The History of Sunset Gap - page 3
 As a career teacher in the mission program of the Presbyterian Church, Sara Cochrane might well have listed the spiritual side of the work in her community as coming first.
     She realized early that other churches were firmly established, and she never considered building a Presbyterian Church. Sensitive to the important place of religion in community homes, she instead encouraged people to attend their own church. For those without a church, she held Sunday school services at Sunset Gap.
      Each year in reports to the Board of Missions, she affirmed two goals for Sunset Gap. First, that of setting an example of Christian care and concern; and second, the training of Christian leaders for the community.
      Perhaps Sara Cochran's most determined work relating to the larger community was in the area of health care. In the school's first year, she found that over 50% of the children were tubercular, or nearly so.
      By 1928, she had a clinic built to combat this and other illnesses, which so drained the energy of her students. She arranged the daily schedule and even the yearly calendar to best affect the health of the school children and the welfare of the community.
     The older children came to school from July, after the crops were planted, 'til the spring of the next year. Younger children, in the first three grades, came to school from late March 'til muddy roads and chilly winds started in November.

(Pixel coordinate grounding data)

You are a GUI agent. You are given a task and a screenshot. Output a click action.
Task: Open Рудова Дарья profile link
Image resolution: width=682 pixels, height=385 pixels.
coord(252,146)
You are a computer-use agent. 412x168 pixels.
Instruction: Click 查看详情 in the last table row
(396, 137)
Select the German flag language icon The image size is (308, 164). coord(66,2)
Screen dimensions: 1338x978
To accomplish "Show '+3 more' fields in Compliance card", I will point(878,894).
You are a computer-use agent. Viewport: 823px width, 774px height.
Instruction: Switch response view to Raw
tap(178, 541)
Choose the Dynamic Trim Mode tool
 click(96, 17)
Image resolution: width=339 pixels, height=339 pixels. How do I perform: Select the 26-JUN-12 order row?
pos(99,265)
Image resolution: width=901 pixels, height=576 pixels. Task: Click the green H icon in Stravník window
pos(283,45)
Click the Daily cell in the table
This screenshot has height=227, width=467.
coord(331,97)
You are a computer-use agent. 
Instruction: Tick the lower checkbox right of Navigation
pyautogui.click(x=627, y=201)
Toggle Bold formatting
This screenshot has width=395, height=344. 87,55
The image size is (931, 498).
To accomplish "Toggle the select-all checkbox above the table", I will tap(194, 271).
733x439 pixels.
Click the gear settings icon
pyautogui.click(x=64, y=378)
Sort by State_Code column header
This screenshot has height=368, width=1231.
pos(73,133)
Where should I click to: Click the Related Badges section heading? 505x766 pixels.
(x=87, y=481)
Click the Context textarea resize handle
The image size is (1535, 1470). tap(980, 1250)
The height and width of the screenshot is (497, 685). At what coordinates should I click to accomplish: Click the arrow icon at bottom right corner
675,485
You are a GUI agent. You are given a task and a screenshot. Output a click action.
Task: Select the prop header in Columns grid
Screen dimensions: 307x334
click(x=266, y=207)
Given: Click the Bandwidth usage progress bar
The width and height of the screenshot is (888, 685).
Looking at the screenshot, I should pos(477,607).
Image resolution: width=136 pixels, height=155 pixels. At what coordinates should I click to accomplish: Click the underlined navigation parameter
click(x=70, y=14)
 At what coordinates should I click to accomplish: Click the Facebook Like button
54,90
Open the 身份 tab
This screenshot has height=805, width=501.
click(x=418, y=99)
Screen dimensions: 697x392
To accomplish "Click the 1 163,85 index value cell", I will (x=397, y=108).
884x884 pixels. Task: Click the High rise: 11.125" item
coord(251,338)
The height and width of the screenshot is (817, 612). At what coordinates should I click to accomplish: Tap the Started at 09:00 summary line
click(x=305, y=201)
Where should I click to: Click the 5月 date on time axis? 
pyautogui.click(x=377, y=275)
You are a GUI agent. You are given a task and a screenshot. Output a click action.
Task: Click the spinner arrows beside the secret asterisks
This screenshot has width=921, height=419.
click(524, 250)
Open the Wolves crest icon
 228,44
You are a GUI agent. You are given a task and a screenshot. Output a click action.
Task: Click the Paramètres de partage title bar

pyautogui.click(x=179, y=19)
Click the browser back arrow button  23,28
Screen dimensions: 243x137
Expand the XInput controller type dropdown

▶ **BRIEF A**
In the history of Sunset Gap, what share of the children did Sara Cochrane find to be tubercular, or nearly so, in the school's first year?
▶ **BRIEF B**
Using the history of Sunset Gap, explain in one to three sentences why Sara Cochrane never considered building a Presbyterian Church.
▶ **BRIEF C**
Carry on the history of Sunset Gap from its last sentence.

▶ **FINAL ANSWER A**
Over 50% of the children.

▶ **FINAL ANSWER B**
She realized early that other churches were already firmly established in the community. Because she was sensitive to the important place of religion in community homes, she encouraged people to attend their own church instead and held Sunday school services at Sunset Gap for those without one.

▶ **FINAL ANSWER C**
      By grades, they were bathed, given cod-liver oil, and put to bed for a nap each day at school. (She later credited a man from Pennsylvania for the success of this program of care. He shipped case after case of cod liver oil to her with each bottle brightly labeled as Sunshine Medicine.)
      The day's classes worked around this ritual, which was supplemented by a hot lunch program and recreation period. Each summer Miss Cochrane enlisted the help of the Sevier County Public Health Department in establishing special clinics to fight a particular illness.
      The first clinic, in 1925, concentrated on typhoid fever. The following summer the clinic initiated a community wide inoculation program against typhoid and diphtheria. Another summer saw the clinic specialize in tonsillectomies.
      For almost two years during the late twenties, a nurse was in permanent residence at Sunset Gap's new clinic building making it an outpost hospital.